それぞれの分かれ道。前編
「頑張れー。あともう少し歩けば目的地だからー」
「それ、数刻前にも聞いた気がします……」
トレイさんの言葉に、私はげんなりしながら、左右の足を互い違いに前に出す。
「そうだっけ?」
たはは、と笑うトレイさん。
この人はよくもまあ、こんなにも余裕たっぷりでいられるなあ、と思う。
この人から余裕がなくなった姿を見てみたい。でも、それは間違いなく自分たちも窮地に陥っているときなので、やっぱり見たくないかも。……とは思いつつも、私たちが窮地に陥っていたとしてもやっぱりこの人は笑っている気がする。
「本当に大丈夫か?」
「あ……はい、まだ、足、動きますし……」
「そうか」
隣を歩くヴィルさんはそういうと、視線を前に戻してしまう。
私たちは今、森の中にある、騎士たちがウォルテに行く途中に使うためにあると言う小屋を目指して歩いている。
というのも、数日前にエラからの提案があったからだ。
*
「ウォルテの中心部に、できる限りルアディスの民を集めたほうがいいんじゃないでしょうか」
九人で小屋を目指していた途中の休憩中。
エラの一言に、それまでざわざわしていた私たちは一斉に彼女に集中した。
「理由を訊いてもいいでしょうか?」
アイラさんの言葉に、他の人々もうんうんと頷く。
「ルーサン村での出来事を見て、私は、もしかしたら他国の人々から死んでしまうのではないか、と思い始めました」
「それは……濃度の低い歌しか届かないから、ですか?」
エラが頷く。
「ウィションが壊れた今。現在までの貯蓄量が少ないのなら、今からできるだけ増やすしかないと思います。貯める方法は、私が知っているのはただ一つ、歌姫や女神様の歌を聴くことだけ。なら、移動しながら歌を聴いてもらうよりも、毎朝決まった時刻に歌が聴ける場所に行ってもらったほうが、私たちがウィションを元に戻すまでの間、生き残っていてくれる確率は高いかな、と思いまして」
「なるほどですわ」
「でも、その案を実行するとして、時間はあまり使いたくありません。

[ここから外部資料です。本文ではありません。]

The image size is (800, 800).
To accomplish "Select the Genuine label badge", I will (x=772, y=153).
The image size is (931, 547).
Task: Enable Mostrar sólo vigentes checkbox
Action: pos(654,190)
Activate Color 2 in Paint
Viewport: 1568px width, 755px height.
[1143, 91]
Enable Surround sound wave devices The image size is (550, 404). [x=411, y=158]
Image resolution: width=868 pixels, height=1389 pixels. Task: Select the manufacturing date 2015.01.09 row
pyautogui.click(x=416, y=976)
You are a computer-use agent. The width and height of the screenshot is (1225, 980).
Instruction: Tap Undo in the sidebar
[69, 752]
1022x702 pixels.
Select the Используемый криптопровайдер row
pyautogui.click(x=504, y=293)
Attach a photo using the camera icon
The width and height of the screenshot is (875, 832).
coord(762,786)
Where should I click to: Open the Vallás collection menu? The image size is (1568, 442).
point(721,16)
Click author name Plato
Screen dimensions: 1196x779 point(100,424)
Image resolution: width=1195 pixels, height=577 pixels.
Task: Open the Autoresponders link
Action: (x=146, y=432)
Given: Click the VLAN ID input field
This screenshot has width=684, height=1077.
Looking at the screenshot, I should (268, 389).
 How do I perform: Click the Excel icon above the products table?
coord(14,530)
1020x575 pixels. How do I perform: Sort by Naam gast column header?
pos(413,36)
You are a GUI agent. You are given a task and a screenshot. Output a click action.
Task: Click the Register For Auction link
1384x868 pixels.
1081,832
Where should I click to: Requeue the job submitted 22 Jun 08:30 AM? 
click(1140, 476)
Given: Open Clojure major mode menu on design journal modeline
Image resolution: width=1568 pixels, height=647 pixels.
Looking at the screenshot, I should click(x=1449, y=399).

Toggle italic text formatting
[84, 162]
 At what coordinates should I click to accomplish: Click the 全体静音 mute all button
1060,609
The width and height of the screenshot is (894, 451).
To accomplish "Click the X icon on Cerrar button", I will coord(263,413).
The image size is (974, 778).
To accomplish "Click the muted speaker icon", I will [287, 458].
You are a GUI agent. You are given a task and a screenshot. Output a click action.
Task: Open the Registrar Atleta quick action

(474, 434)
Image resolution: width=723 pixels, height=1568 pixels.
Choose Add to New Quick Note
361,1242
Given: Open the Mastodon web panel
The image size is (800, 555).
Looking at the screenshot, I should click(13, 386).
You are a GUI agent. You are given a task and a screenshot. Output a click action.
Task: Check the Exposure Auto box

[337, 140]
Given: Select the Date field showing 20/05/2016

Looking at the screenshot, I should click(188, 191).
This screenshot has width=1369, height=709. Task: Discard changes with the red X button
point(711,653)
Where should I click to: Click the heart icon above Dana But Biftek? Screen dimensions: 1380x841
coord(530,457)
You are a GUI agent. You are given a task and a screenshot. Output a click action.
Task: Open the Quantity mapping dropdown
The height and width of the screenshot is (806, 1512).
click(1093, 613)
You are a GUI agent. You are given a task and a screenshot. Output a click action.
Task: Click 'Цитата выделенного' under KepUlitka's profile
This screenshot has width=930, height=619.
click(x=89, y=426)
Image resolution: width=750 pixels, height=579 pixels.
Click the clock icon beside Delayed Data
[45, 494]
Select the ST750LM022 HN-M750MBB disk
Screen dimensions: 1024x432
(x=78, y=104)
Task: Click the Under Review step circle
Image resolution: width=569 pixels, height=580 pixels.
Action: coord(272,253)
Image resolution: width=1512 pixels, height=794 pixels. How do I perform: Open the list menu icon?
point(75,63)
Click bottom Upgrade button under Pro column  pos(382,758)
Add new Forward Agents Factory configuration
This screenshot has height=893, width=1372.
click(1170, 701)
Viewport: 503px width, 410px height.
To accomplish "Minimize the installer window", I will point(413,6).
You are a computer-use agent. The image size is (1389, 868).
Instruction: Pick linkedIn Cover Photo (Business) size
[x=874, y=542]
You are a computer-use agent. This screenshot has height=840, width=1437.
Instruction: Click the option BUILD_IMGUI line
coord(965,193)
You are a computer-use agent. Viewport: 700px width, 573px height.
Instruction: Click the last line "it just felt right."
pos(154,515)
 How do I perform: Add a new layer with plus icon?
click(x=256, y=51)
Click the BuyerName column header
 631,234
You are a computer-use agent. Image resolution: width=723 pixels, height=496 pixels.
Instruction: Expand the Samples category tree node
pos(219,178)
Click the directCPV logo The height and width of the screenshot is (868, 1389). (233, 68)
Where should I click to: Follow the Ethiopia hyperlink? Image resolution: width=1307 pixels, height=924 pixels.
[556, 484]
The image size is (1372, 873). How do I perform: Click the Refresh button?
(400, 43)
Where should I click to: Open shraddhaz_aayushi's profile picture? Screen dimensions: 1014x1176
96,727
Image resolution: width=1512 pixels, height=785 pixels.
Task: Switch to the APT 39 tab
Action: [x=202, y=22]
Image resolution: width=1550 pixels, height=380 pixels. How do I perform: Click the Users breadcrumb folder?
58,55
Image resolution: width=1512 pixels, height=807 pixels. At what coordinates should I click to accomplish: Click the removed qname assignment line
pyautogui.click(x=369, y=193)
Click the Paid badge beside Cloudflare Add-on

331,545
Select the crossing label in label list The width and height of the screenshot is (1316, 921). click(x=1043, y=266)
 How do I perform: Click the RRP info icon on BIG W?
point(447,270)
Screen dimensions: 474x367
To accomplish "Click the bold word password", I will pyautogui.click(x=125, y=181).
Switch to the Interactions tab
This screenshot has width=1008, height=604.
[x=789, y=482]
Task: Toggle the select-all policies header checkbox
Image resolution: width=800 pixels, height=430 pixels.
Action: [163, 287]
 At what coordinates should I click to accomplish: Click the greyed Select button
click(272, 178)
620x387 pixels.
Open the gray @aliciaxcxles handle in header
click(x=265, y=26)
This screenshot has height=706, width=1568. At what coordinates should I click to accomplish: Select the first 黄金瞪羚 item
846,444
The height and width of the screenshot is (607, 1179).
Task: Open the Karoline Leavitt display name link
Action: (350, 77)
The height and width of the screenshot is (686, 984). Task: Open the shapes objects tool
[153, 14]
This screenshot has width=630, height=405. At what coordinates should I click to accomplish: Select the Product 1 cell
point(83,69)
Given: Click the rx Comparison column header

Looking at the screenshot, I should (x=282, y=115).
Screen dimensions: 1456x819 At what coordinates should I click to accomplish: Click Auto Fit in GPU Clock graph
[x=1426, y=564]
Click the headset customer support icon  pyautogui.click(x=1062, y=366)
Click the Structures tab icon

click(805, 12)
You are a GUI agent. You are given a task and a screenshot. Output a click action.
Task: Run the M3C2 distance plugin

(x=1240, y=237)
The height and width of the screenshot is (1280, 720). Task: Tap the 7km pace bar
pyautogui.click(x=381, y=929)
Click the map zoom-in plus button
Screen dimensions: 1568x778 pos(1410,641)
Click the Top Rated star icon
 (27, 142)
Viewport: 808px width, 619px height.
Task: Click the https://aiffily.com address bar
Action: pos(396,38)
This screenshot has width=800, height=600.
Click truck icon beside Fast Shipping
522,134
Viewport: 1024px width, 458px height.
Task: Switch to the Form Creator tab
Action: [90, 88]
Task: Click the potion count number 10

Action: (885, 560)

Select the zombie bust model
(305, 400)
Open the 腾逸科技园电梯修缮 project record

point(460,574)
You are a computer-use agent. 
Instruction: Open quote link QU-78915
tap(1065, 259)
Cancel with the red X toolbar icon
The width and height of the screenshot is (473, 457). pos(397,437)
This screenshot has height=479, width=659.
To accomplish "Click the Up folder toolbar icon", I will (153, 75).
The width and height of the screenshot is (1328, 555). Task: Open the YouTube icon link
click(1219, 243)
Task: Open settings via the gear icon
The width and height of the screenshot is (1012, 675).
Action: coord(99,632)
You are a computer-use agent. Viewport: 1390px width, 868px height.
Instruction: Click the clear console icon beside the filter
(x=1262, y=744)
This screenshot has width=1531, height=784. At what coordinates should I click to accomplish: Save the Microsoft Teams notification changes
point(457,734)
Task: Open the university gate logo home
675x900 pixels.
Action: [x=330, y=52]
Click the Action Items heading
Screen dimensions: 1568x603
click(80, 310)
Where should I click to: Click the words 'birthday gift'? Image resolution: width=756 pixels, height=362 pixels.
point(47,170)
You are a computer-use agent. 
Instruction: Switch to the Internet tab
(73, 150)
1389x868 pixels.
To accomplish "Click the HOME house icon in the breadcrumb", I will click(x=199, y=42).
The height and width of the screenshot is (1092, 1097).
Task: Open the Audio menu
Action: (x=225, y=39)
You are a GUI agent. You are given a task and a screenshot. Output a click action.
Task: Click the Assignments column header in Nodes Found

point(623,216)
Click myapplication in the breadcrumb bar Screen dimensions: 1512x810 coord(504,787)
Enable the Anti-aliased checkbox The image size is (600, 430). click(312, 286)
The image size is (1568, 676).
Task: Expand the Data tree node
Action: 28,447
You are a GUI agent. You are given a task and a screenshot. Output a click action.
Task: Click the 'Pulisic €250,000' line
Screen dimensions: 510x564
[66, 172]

どうやって実行するおつもりですか?」
ヌドクさんの問いかけに、エラは口を開く。
「くじ引きで分かれた組で手分けをしませんか?」
「そんなことをすれば、アーニストに襲われたとき、守り切れるかどうか……」
「この旅はウィションを元に戻すためのものですが、それは、ルアディスの民のためです。それまでの過程でもしもルアディスの民がほとんどいなくなってしまった、なんてことになれば、なんのために欠片を集めたのかわからなくなってしまいます。多少の危険は冒してでも、ルアディスの民を優先しなければならない、と私は思います」
エラの言葉に、ヌドクさんがため息を吐く。
「現歌姫の中で一番優秀だと聞くあなたからそんな言葉が出てくるとは思いもしませんでした」
「一ついいかい?」
トレイさんが手を挙げると、どうぞ、とエラが指差す。
「その案はいいと思うんだけども、それはつまり、女神様の寿命がさらに削られる、ということだよね? 俺の記憶じゃ、今年で三十五のはずだ。数日前お会いしたときは手押しの椅子に座られていた。あれはもう、立つ力がそんなに残っていないからだよね?」
「……そうですね」
「なら、もしも今さらに命を削ってしまえば、良くて寝たきり、悪くて、君たちが神殿に戻るころにはもうこの世では会えない存在になっているかもしれないよ?」
エラがゆっくりと瞼を閉じ、静かに息を吐く。
そして瞼を開くと、茶褐色の瞳でしっかりとトレイさんを見た。
「私たちの歌は世界のためにあります。もしも世界のために、自分の命を犠牲にしなければならなかったとしたら、惜しんでは駄目だ、と私たちは歌姫になって初めに女神様に言われました。それは女神になっても変わらないのだ、と。だから……」
そこから先は言えなかったのか、エラは俯いてしまう。
「……わかった。じゃあ、そうしよう。で、重要な班決めだけど、これもくじ引き――」
「ちょっと待て。これまで神頼みは私が嫌だ。公平に、話し合いで決めるぞ」
クレハさんの言葉で、私たちは話し合いによってどうするか、決めることにした。